- **TASK BRIEF**: Look through the listing below and report every line that contains "computer".

- **AVAILABLE DATA**:
----------------------------------------
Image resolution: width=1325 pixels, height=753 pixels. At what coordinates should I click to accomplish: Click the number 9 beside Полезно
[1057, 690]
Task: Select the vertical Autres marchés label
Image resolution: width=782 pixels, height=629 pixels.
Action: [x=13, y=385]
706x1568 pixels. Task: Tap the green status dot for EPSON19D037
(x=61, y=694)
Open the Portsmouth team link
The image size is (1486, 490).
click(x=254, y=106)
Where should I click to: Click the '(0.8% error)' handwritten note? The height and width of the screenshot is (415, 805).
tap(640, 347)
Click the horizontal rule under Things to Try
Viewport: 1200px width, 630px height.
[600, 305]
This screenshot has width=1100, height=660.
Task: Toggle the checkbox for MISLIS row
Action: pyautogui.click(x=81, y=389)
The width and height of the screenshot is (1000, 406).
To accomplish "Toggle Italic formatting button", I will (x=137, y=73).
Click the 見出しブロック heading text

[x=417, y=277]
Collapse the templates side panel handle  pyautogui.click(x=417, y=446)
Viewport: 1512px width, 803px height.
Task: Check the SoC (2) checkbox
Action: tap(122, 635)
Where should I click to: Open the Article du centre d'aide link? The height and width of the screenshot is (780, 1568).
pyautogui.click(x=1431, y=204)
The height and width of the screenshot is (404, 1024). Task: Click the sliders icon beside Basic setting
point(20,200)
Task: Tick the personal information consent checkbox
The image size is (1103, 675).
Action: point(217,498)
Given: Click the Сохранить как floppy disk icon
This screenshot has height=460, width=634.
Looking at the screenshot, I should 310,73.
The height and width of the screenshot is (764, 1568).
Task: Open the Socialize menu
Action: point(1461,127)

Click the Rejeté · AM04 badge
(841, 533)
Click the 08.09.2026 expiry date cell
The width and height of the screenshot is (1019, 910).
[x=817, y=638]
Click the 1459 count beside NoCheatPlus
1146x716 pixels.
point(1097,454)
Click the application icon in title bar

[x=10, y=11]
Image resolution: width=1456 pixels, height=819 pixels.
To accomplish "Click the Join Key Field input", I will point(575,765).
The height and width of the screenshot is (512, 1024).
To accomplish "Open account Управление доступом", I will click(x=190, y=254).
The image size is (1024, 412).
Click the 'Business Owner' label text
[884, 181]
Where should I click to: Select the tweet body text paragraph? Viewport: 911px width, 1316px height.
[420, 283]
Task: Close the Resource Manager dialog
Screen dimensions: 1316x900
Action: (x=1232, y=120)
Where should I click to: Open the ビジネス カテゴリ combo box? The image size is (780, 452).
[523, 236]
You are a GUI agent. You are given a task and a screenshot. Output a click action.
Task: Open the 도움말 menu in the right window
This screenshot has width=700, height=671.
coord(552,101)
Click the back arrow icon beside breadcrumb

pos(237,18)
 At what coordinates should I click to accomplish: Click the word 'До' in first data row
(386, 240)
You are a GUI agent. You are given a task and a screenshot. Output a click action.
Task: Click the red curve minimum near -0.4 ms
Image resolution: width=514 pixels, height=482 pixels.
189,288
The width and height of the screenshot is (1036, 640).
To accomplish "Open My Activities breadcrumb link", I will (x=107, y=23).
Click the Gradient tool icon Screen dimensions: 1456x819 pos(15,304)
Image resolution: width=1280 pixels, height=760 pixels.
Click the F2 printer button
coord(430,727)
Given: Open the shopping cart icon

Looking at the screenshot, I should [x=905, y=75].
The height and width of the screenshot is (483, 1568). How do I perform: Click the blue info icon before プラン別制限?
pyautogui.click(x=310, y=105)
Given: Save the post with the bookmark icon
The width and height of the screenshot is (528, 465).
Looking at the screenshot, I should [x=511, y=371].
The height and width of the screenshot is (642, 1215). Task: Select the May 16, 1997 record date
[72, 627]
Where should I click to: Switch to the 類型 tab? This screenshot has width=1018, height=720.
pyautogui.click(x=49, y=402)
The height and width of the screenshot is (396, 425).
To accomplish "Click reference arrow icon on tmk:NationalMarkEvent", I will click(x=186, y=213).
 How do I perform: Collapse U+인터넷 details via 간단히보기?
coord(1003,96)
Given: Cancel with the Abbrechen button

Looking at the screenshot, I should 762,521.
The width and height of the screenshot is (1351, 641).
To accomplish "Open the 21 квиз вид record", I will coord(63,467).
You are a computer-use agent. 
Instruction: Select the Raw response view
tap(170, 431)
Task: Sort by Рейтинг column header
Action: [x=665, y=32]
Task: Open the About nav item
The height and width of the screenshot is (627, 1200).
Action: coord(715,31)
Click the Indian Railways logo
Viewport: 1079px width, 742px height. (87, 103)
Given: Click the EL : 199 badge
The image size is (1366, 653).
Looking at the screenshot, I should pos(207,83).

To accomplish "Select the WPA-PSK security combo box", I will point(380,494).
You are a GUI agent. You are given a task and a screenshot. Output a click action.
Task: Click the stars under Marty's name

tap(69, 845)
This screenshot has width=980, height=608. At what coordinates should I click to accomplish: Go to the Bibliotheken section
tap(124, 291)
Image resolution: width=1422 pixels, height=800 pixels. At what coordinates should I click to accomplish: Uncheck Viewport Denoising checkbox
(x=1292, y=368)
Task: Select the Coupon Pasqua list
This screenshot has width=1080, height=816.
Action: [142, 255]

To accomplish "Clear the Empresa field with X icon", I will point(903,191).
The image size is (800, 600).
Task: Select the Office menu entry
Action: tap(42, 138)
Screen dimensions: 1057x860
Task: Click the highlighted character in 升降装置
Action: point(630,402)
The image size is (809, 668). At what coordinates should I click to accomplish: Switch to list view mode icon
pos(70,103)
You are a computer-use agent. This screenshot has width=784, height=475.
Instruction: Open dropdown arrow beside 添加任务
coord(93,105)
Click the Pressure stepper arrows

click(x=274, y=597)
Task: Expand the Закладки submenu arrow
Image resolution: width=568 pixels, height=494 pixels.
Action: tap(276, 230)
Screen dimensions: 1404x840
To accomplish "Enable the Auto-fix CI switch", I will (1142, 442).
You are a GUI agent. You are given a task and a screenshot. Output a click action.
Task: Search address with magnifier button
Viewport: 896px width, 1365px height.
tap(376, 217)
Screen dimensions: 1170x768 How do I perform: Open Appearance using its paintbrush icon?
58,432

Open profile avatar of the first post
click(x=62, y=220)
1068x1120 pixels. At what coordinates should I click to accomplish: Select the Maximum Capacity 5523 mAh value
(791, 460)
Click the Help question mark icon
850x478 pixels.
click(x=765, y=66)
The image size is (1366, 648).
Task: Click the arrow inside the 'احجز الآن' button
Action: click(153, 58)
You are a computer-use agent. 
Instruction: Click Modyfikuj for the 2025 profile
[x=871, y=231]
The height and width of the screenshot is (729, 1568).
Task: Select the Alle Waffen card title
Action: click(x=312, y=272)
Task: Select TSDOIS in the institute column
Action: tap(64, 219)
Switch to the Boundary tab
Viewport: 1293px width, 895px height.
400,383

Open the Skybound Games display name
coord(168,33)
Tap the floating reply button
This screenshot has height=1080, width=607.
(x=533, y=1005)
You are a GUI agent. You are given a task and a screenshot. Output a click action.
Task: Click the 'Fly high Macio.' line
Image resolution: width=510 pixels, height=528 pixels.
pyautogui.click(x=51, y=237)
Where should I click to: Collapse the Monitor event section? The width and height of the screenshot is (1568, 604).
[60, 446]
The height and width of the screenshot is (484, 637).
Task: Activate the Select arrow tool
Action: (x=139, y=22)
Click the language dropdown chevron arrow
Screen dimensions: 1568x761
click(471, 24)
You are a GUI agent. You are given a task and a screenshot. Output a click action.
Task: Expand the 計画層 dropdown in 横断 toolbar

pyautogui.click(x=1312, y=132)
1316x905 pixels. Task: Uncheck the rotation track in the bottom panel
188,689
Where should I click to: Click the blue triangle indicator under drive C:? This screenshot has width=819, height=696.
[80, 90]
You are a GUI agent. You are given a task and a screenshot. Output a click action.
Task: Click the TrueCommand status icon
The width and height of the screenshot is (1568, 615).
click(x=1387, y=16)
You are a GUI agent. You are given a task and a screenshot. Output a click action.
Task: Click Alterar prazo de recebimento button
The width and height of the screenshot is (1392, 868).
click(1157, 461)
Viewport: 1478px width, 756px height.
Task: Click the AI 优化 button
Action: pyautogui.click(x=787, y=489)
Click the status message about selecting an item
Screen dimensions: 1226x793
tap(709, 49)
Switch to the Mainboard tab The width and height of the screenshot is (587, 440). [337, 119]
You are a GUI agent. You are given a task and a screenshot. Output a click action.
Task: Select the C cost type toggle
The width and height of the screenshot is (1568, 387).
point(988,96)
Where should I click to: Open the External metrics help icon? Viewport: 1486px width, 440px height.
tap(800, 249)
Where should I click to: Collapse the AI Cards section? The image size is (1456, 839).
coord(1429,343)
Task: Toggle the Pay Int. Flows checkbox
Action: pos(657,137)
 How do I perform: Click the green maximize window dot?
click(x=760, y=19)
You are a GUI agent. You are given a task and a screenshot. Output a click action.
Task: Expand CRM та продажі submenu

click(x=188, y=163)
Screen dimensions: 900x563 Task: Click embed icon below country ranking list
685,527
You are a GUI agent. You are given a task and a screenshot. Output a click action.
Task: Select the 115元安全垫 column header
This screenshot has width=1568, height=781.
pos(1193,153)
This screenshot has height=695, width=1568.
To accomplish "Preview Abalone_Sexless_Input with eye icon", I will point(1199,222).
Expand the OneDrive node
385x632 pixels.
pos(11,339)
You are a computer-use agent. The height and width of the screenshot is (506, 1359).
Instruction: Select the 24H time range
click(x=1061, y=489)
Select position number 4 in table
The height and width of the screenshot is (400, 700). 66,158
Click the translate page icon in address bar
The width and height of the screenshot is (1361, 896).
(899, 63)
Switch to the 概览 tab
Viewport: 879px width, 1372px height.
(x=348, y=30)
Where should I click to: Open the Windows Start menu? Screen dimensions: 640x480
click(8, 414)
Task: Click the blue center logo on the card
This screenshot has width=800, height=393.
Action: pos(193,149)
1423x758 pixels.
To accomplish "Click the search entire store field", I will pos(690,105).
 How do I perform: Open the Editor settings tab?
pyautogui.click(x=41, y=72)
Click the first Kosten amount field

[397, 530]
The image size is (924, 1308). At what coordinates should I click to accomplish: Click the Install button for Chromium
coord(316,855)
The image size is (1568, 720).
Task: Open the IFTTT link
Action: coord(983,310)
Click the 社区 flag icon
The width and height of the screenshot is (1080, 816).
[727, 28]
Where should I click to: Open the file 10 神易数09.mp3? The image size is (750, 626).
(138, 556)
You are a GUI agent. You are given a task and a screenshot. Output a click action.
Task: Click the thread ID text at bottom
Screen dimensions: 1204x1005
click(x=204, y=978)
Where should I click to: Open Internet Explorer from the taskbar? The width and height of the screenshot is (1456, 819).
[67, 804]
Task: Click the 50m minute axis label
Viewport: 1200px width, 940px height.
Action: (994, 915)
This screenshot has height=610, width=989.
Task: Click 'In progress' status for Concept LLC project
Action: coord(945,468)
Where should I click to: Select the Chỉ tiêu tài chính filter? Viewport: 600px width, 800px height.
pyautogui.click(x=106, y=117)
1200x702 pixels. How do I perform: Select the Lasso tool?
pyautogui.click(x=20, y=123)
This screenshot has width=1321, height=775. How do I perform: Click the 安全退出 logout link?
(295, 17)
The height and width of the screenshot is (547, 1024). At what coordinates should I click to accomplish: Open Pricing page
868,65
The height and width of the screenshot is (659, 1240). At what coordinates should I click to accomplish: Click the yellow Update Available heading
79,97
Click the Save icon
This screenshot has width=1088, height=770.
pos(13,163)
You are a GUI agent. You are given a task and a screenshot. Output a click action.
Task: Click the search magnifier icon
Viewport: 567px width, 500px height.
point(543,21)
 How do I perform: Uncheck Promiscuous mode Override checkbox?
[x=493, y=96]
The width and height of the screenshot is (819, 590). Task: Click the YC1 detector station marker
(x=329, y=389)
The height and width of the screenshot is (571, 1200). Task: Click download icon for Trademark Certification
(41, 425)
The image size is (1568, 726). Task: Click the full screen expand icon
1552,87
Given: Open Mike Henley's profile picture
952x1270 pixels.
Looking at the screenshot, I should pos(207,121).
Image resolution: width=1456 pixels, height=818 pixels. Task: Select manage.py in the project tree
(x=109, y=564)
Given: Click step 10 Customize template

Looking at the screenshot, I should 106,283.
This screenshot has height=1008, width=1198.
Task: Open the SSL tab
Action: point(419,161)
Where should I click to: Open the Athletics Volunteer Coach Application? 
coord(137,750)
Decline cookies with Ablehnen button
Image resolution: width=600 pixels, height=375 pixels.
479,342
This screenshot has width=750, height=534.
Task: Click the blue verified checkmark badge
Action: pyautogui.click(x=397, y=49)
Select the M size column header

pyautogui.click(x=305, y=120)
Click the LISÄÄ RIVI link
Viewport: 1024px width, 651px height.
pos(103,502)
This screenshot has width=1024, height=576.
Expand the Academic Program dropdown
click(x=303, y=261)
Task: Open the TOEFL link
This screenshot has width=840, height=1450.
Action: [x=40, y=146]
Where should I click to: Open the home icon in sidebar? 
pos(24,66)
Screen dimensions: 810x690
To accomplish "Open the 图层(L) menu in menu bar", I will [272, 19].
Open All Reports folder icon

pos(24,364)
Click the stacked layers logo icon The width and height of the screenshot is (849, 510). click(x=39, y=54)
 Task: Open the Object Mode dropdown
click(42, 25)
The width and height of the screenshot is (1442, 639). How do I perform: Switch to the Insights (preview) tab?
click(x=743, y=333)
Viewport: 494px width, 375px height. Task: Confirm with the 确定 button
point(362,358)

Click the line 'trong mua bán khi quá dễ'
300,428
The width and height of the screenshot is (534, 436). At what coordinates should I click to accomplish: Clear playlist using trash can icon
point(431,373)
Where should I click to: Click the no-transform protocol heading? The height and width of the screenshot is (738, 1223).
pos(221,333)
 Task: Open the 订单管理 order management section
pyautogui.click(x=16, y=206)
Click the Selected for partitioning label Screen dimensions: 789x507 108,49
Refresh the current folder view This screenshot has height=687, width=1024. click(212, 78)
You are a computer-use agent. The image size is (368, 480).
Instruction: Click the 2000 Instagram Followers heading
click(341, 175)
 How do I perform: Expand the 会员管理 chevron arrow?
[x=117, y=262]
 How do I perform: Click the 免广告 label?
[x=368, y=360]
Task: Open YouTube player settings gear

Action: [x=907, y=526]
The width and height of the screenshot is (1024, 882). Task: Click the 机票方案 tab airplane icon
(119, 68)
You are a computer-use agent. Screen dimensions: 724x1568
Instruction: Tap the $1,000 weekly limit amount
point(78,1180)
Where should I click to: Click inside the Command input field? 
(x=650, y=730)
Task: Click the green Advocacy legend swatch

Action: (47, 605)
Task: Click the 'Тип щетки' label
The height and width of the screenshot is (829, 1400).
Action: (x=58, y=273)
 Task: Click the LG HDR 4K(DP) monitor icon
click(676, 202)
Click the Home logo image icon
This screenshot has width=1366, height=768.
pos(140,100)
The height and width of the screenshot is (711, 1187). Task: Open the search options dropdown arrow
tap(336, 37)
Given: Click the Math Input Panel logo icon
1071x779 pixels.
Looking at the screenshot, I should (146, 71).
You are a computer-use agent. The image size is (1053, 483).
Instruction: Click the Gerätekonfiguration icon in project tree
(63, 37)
----------------------------------------
- **TASK ANSWER**:
You are a computer-use agent. 
You are a computer-use agent. This screenshot has width=784, height=475.
You are a computer-use agent. 
You are a computer-use agent. The height and width of the screenshot is (506, 1359).
You are a computer-use agent. The image size is (368, 480).
You are a computer-use agent. Screen dimensions: 724x1568
You are a computer-use agent. The image size is (1053, 483).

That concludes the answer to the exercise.